Twenty-one years ago, on a brilliant summer’s day, this story began in the same place. In retrospect, it’s hard to imagine how a fleeting few seconds would make all the difference in a life... then again, for one Tony Bevilacqua from Brooklyn, that was the magic of the priesthood, and for the overwhelming bulk of 63 years -- soul by sudden soul, moment by hidden moment -- nobody knew how to work that magic better.
I could go on -- probably for another 21 years -- recounting stories and notes, meetings and memories (a good three weeks just on the eyebrows that were the windows to his soul). But maybe the freshest of these serves to sum it all up.
Last night, as this latest brutal week and this epic, tumultuous year began to reach its close, there we were again in the Cathedral for one last time.
Whether on account of the scandals, the passage of the years, or both, the crowd was light.

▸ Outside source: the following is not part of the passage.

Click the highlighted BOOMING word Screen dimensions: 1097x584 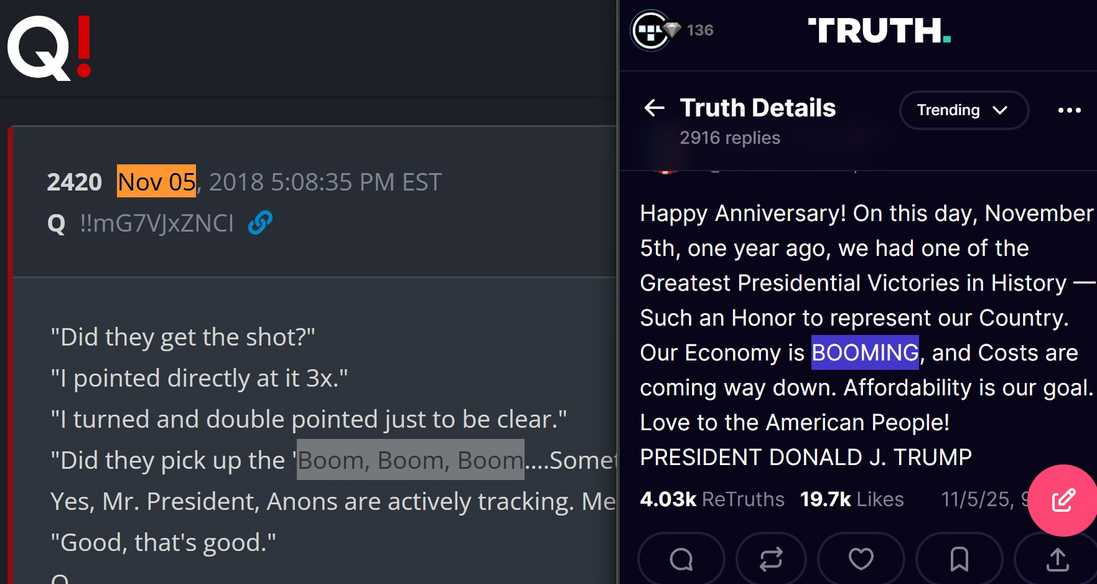[x=865, y=352]
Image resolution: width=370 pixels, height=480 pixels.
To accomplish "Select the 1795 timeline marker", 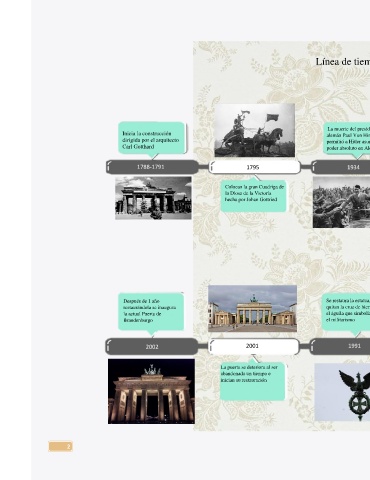I will (255, 167).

So, for several minutes at the front of the house, we were alone again... a final unexpected gift.
As laid out and looking up at Constantino Brumidi’s darkened dome is not the last memory I want to have of my mentor, my eyes admittedly went past his body for most of the time, focusing instead on the reason that space would become so special to me, the reason he was sent here to begin with, and thus how he came into my life.
I probably watched the cardinal celebrate Mass from The Chair around a hundred times over the years -- Chrism Masses and Christmases, funerals and great feasts, ordinations and anniversaries of every stripe. Yet whatever the nature of the occasion, always in that same, somewhat theatrical Brooklynese, I was reminded that he would begin every last one of those liturgies with the same constant formula, its full resonance only to reveal itself with time....

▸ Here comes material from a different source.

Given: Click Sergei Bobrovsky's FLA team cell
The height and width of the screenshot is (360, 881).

Coming together as God’s family,To be sure, the printed words don’t do justice to the way he prayed it. And pray it he did.
with confidence let us ask the Father’s forgiveness,
for he is full of gentleness and compassion.
Perhaps it’s fitting that those words, too, now belong to history. Yet once again on this difficult day, an already hurting family, its confidence almost beyond shaken, will come together to raise up that prayer one last time, not with our beloved, fallen father, but for him in our own pierced hearts.
Rest well, Eminence, and thank you for every grace and blessing that, because of you, I’ve ever come to know.
Ci vediamo un altro giorno, caro... until then, and always, you know how much I love you.